[Start of Attachment]

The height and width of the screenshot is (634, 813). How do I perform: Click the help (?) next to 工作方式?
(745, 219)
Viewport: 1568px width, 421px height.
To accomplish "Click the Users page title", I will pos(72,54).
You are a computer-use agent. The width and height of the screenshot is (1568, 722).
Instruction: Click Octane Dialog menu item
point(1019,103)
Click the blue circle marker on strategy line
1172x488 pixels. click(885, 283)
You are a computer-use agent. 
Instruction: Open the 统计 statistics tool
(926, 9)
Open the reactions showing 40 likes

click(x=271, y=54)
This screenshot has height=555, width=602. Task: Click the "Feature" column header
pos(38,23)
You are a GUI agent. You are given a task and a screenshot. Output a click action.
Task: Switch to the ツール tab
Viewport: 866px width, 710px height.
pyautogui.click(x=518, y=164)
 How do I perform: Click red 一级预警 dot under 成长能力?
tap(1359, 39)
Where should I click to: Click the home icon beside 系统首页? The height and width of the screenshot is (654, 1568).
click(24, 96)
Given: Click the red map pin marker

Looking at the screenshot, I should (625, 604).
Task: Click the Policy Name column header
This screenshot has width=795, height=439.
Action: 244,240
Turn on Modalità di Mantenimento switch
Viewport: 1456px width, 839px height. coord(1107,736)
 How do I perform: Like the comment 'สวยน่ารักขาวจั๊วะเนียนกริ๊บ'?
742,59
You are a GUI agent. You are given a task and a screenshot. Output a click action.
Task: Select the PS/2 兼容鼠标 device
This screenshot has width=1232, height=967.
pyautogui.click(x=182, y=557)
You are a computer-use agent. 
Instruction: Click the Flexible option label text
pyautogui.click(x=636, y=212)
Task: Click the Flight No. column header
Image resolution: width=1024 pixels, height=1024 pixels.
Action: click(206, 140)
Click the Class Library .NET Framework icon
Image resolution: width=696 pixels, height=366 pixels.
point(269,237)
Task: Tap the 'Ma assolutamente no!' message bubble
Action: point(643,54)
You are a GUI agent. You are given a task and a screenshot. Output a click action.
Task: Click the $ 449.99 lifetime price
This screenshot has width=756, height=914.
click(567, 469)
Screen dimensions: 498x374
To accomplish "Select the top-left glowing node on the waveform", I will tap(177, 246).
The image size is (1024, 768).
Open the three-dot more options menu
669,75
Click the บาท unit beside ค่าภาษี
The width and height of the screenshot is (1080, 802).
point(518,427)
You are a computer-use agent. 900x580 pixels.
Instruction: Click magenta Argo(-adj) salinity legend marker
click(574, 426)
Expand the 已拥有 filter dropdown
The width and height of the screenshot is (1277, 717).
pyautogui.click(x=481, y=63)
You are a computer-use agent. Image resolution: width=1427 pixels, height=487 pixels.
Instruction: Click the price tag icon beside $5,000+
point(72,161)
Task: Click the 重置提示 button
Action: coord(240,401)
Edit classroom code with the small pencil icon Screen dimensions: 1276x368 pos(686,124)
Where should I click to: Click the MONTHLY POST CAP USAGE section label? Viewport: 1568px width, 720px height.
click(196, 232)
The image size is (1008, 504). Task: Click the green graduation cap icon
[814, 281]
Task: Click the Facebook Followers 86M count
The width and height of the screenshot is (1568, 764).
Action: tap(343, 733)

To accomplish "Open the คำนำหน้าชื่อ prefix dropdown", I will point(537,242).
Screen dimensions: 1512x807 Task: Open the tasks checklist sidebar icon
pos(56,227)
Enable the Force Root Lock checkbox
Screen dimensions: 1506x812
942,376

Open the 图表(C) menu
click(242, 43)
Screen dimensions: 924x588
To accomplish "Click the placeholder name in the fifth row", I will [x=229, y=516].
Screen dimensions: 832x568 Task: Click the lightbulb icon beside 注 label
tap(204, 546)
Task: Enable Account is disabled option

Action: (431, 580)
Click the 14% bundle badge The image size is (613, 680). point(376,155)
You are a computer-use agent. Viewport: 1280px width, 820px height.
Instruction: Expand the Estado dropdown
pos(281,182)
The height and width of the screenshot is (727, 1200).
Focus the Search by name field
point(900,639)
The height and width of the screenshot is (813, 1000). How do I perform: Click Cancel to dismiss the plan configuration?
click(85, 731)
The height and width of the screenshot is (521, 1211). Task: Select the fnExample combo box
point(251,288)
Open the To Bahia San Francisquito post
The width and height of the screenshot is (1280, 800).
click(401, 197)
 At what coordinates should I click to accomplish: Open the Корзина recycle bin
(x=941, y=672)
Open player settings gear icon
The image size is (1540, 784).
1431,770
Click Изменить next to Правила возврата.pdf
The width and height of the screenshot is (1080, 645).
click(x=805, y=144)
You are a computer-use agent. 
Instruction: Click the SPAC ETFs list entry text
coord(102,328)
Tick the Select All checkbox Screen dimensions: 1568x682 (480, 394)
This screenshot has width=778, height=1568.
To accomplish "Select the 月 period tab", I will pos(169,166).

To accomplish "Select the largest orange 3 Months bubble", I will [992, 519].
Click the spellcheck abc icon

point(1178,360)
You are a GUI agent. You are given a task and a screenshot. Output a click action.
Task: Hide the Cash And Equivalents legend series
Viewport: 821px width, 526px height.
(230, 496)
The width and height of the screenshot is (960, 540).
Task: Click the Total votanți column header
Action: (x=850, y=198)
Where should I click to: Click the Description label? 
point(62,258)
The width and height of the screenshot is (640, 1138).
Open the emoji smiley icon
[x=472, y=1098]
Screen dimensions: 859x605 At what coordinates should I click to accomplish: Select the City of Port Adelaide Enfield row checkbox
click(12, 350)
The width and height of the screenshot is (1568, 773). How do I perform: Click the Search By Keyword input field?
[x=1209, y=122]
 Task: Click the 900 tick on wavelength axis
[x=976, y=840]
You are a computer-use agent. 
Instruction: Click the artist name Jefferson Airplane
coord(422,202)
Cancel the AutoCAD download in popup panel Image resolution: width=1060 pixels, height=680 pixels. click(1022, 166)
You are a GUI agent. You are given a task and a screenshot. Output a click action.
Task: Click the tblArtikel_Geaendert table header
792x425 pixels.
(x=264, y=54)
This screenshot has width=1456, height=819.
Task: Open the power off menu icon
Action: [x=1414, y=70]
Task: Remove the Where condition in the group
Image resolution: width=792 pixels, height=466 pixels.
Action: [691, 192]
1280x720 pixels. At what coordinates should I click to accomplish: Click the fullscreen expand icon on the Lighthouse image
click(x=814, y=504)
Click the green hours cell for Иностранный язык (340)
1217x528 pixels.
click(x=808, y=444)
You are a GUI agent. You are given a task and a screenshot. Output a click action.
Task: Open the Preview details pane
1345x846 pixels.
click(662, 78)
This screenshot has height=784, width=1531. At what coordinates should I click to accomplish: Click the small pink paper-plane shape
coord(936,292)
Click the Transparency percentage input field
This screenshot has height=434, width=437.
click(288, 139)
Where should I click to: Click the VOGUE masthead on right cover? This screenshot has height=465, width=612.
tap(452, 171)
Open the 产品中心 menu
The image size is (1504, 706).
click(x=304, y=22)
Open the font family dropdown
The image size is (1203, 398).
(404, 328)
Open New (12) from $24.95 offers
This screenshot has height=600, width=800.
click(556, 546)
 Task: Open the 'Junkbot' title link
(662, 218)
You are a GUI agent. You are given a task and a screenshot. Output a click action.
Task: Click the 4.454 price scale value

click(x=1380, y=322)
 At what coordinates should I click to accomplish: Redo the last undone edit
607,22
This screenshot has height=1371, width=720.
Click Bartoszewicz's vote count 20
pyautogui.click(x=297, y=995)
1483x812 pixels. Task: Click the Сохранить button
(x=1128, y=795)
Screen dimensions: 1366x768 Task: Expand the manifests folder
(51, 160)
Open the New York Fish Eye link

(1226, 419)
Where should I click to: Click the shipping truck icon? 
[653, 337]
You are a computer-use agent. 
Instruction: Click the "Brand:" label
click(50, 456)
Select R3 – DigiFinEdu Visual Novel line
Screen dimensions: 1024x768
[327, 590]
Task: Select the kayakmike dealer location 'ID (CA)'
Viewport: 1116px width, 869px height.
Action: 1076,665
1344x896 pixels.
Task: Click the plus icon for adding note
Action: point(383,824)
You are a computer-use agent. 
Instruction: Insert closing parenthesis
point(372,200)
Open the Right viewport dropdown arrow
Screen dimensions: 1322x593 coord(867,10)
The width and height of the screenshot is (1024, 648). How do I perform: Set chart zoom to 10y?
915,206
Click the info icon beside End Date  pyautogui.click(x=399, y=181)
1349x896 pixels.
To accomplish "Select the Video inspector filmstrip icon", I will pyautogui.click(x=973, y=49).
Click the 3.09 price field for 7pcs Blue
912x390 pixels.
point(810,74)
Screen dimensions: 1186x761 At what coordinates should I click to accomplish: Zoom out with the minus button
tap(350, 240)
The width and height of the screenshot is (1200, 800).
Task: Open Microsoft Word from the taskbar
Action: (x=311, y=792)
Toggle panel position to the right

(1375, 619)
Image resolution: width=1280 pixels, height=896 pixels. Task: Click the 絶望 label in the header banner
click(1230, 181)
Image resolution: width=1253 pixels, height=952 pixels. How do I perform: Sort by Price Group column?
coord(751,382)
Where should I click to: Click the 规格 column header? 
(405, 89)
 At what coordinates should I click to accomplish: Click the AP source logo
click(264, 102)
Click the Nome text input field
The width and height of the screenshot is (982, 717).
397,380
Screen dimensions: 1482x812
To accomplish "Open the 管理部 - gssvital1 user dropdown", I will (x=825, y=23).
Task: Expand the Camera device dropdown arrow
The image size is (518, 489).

[End of Attachment]

» Directions
Whenever a line of the material holds the word "device", copy it out.

» Response to the exercise
Task: Select the PS/2 兼容鼠标 device
Task: Expand the Camera device dropdown arrow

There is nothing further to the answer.